Yeah, and the $5,000 is more of a repair site of things. The $30,000 would be more of a complete and total replacement of that system. That's why it was such a large, large thing. But yeah, it obviously it could it could impact the entire community if it's a if it's a large area of sewage that's seeping out. Maybe it's getting into the road ditch. Maybe it's getting into a creek. You know, depending on the level of that nuisance that's happening, it could definitely affect more than just that that one homeowner. Absolutely. Thank you.
Thank you. Follow-up? No.
Ranking Member Sabani. Thank you. Thank you so much for your testimony through the chair. I'm curious as to if you have data on waterborne illnesses, for example, Giardia, E. coli, there's a lot that are transmitted through fecal contamination if the sewage treatments leak or anything. Are there protections with this new bill? Are there ways that we can minimize that risk Through the chair to the member I don have data like that although I think there is protections through the bill where we not allowing those systems to go out You know, it's not a system that's connected to one of our waters of the state. It's a self-contained system where it's treated on site and dispersed on site. But, yeah, as far as the data of those waterborne illnesses, I do not have that. Follow-up? But is there more of a risk when we decrease standards that more of that may leak, that sewage may leak into the soil or into the area and increase that risk for infections? Yeah, absolutely. You know, anytime, you know, we reduce what we're doing and try to push a round peg into a square hole, you're creating more risk at that point. So, yeah, absolutely.

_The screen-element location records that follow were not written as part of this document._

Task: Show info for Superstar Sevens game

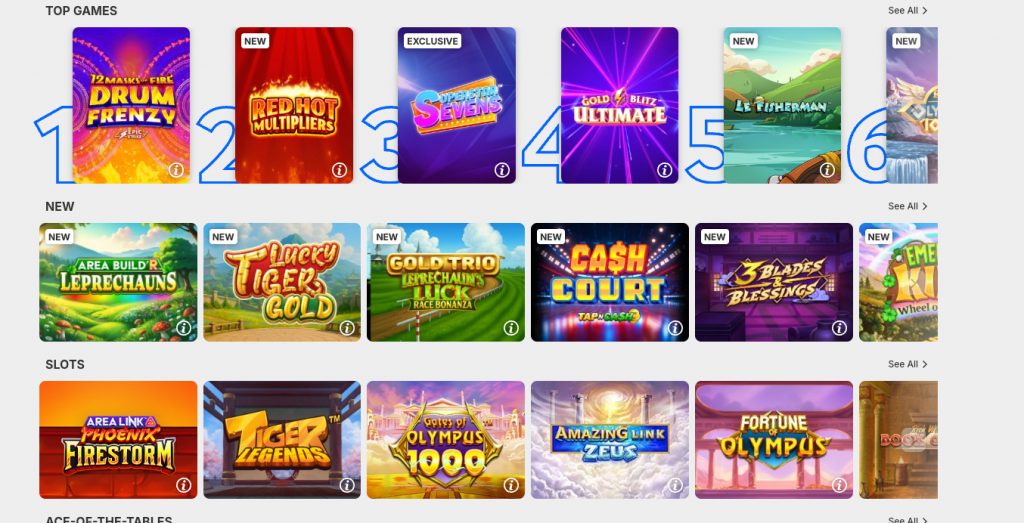Action: click(502, 170)
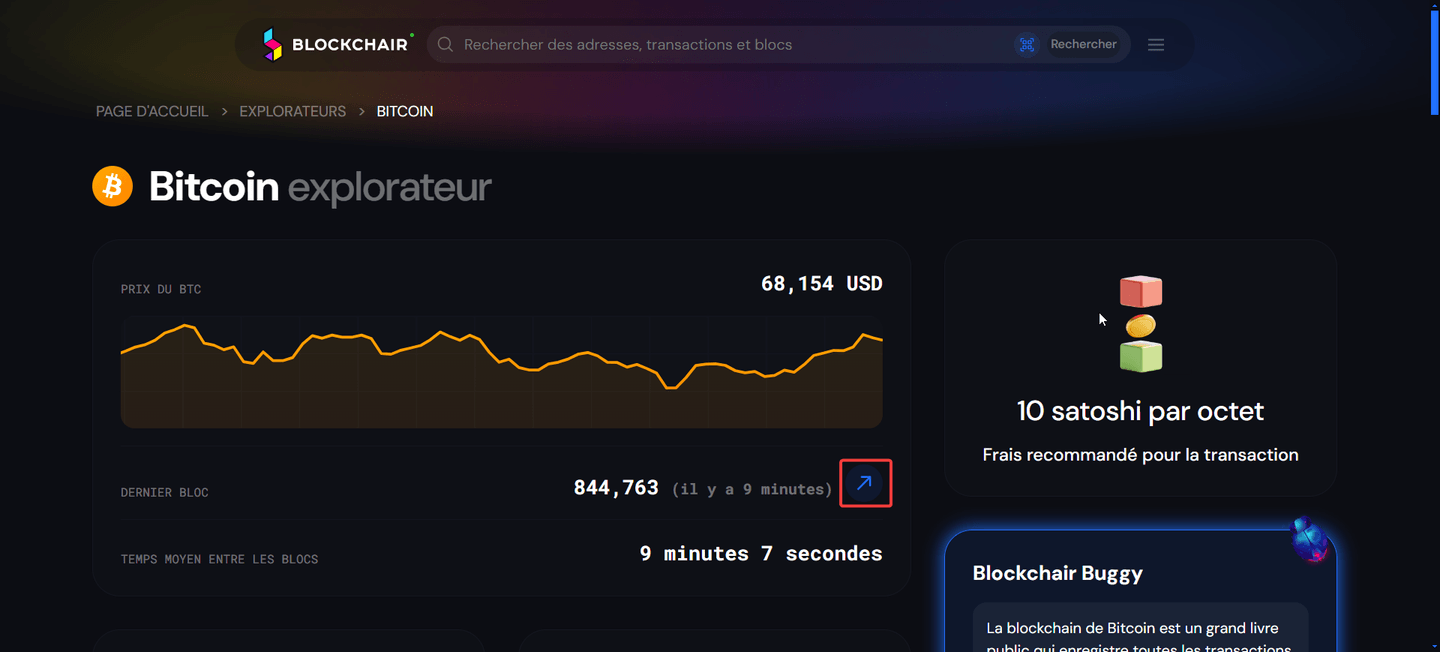This screenshot has height=652, width=1440.
Task: Open PAGE D'ACCUEIL breadcrumb link
Action: pos(151,111)
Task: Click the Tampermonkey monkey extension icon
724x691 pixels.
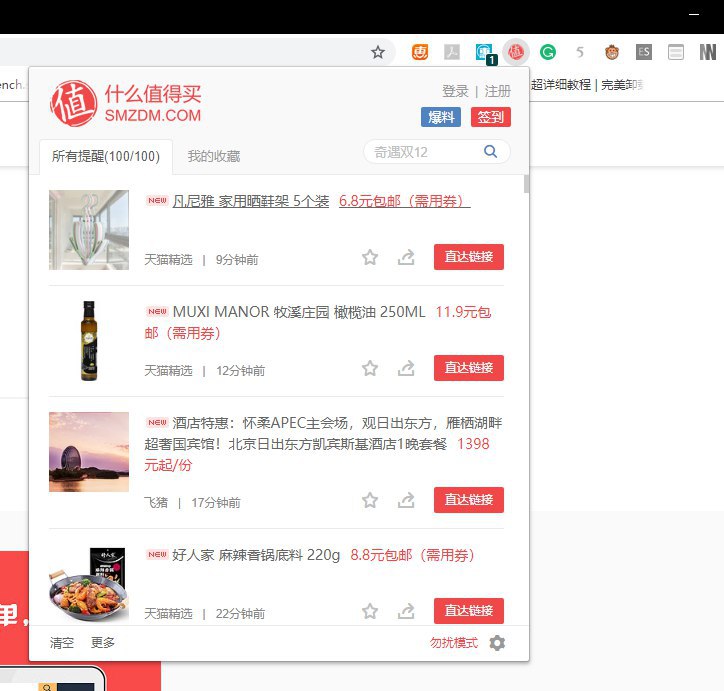Action: tap(612, 52)
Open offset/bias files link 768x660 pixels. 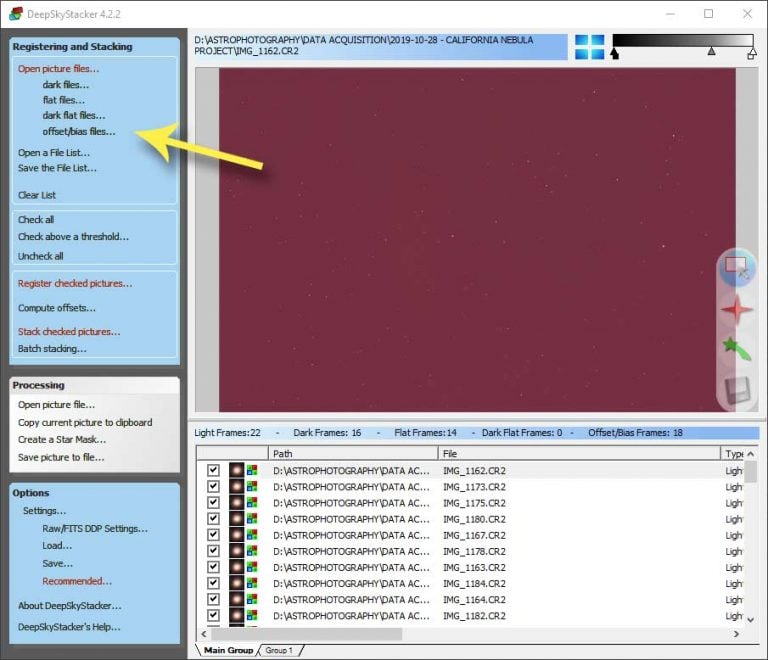(78, 131)
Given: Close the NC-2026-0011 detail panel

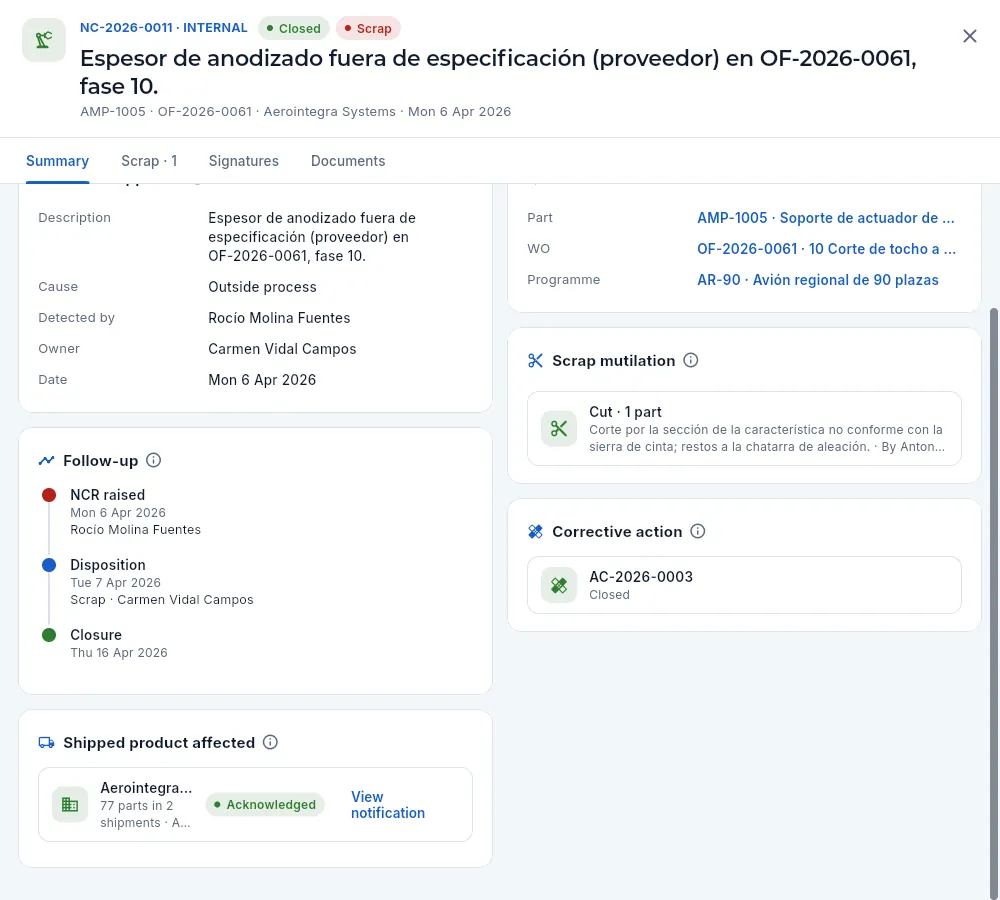Looking at the screenshot, I should 969,36.
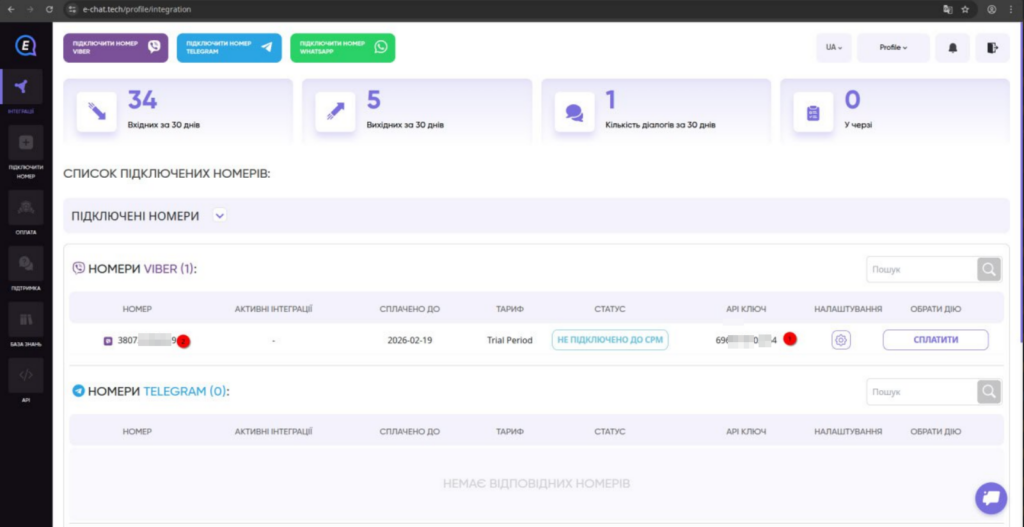
Task: Bookmark this page with the star icon
Action: pyautogui.click(x=965, y=9)
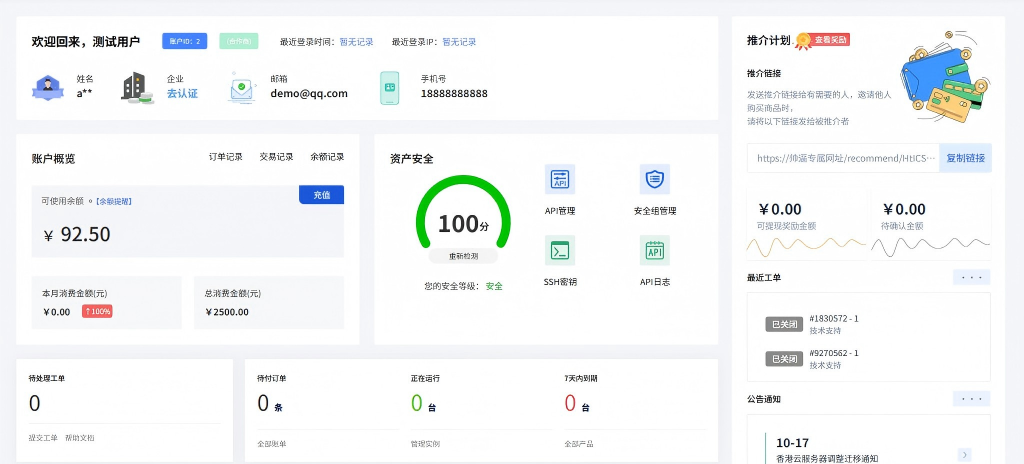Click the email envelope icon
Image resolution: width=1024 pixels, height=464 pixels.
point(241,87)
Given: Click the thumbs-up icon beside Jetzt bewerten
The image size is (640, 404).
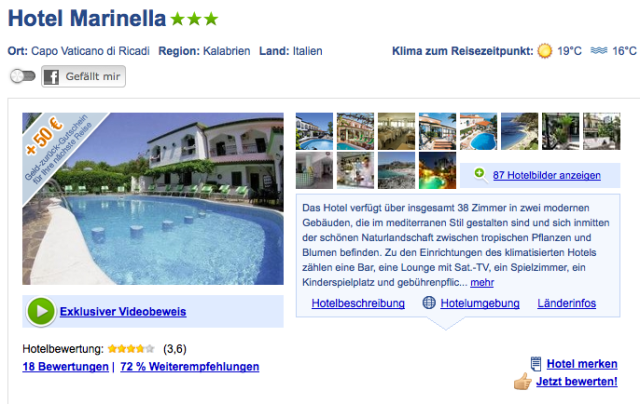Looking at the screenshot, I should point(522,382).
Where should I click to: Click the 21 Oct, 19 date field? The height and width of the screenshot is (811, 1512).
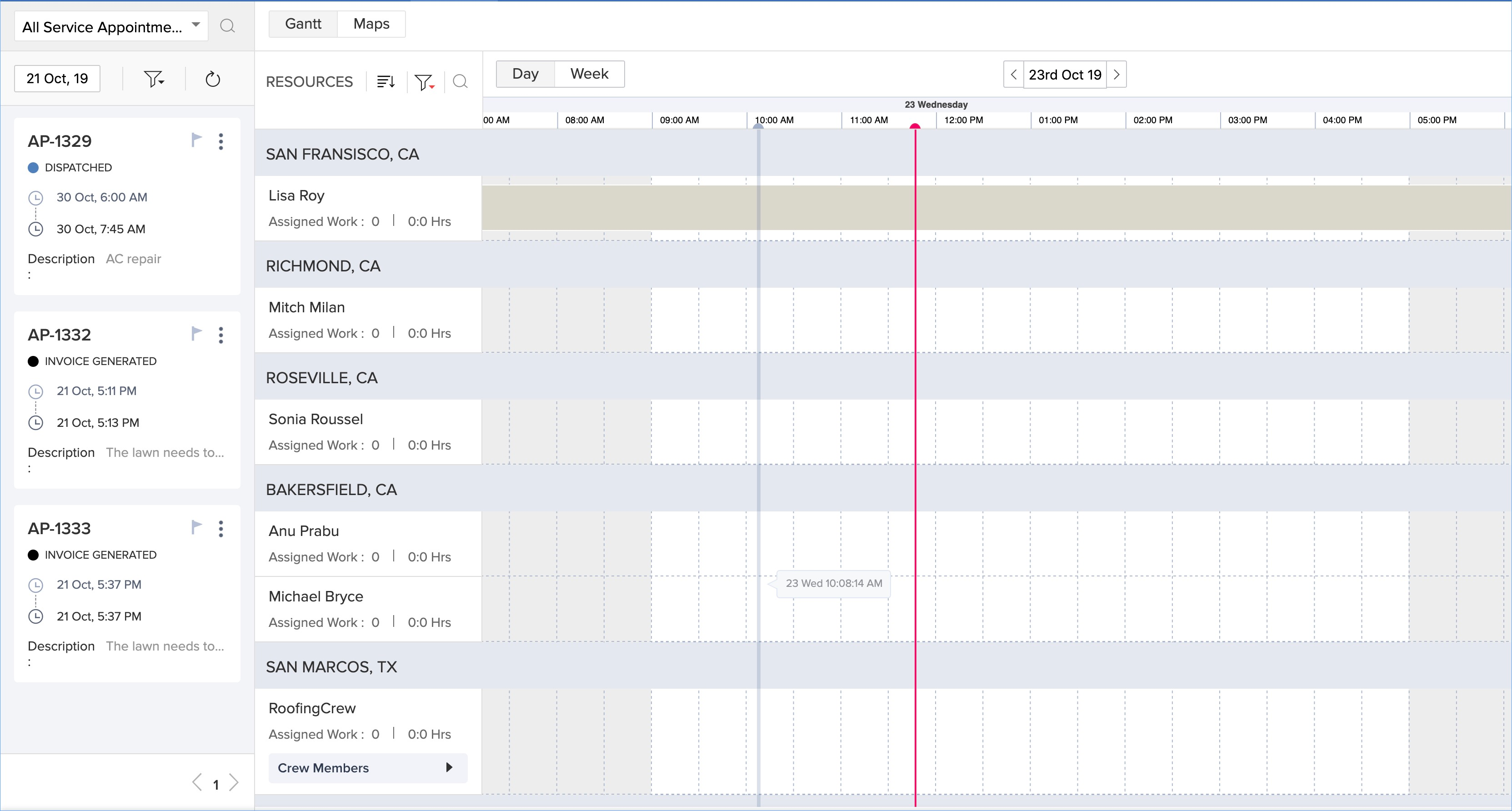coord(57,79)
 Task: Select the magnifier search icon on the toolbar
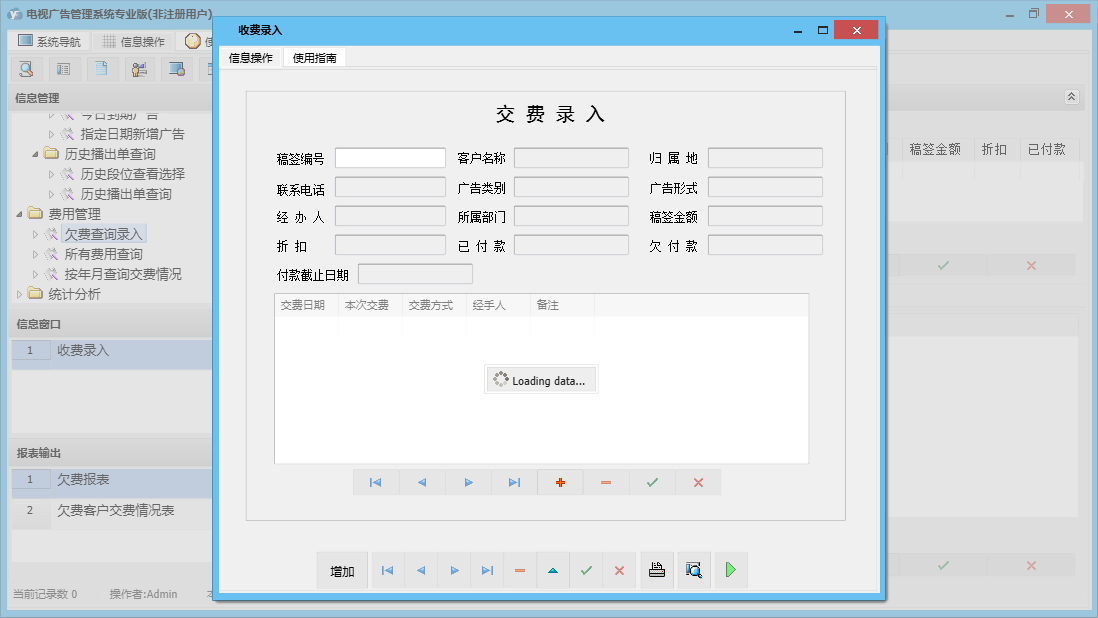pyautogui.click(x=27, y=69)
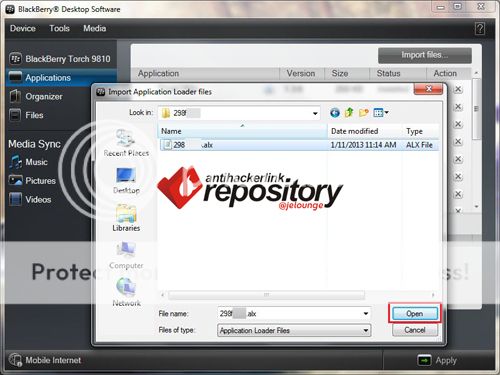The image size is (500, 375).
Task: Create a new folder icon
Action: coord(363,113)
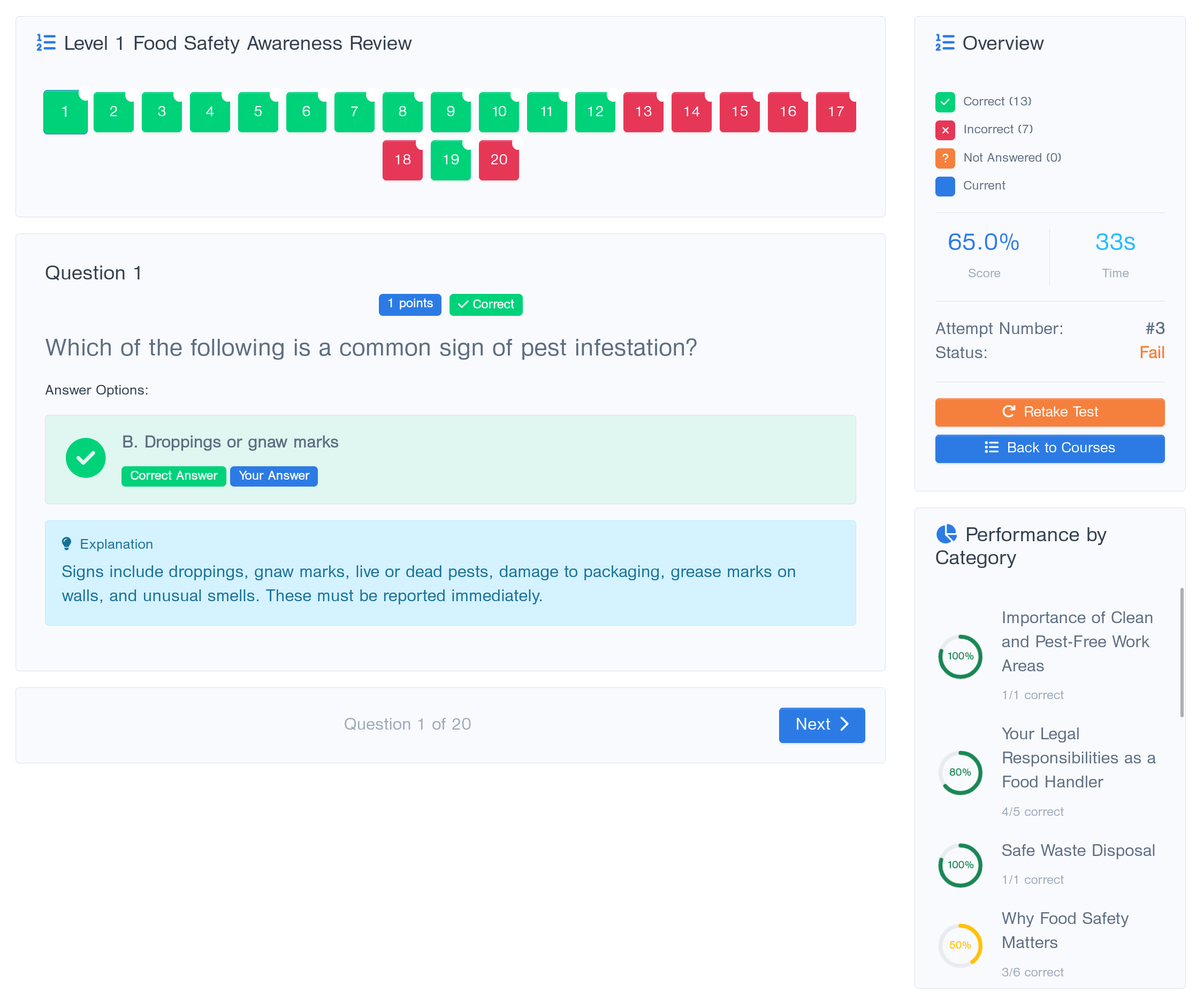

Any other questions from committee members? No? Thank you for your testimony. Members, there is written testimony on the iPads as well, and this concludes the third hearing on House Bill 692. I will now call up House Bill 750 for its second hearing. I call on Representative White for a motion.
Thank you, Chair. I move to amend with Amendment 2607.
Thank you. The amendment is in order. Would you please explain the amendment?
Yes. So this amendment, you may have recalled this from the operating budget. PACE providers assume presumptive eligibility costs when someone is deemed to be eligible for PACE. And then when they determine that they are not eligible for PACE, you know, then the person would go off the service, but PACE would assume all that risk and all of those costs. The issue is there's not really a good off-ramp for the PACE providers on how do you actually stop having the person on PACE. And so this amendment simply is an amendment we wanted to clear up the process. It doesn't change anything. It just makes it more clear for how the PACE operators take care of that. So it permits you to enroll the applicant following the first month while they're proceeding, just like before. And then mainly it allows the PACE organization to request the ineligible individual to pay the private rate once they are deemed ineligible. And then if they decline, you just follow the ODA's involuntary disenrollment process. So that's pretty much the amendment gist.
Thank you. Are there any objections to the amendment? Seeing none, the amendment is accepted. There is also written testimony on your iPads for 750, and this concludes the second hearing on House Bill 750. I will now call up House Bill 567 for its third hearing. Is there anyone who would like to provide testimony on House Bill 567? Seeing none, this will conclude the third hearing for House Bill 567. With no further business before the committee today, The meeting is adjourned.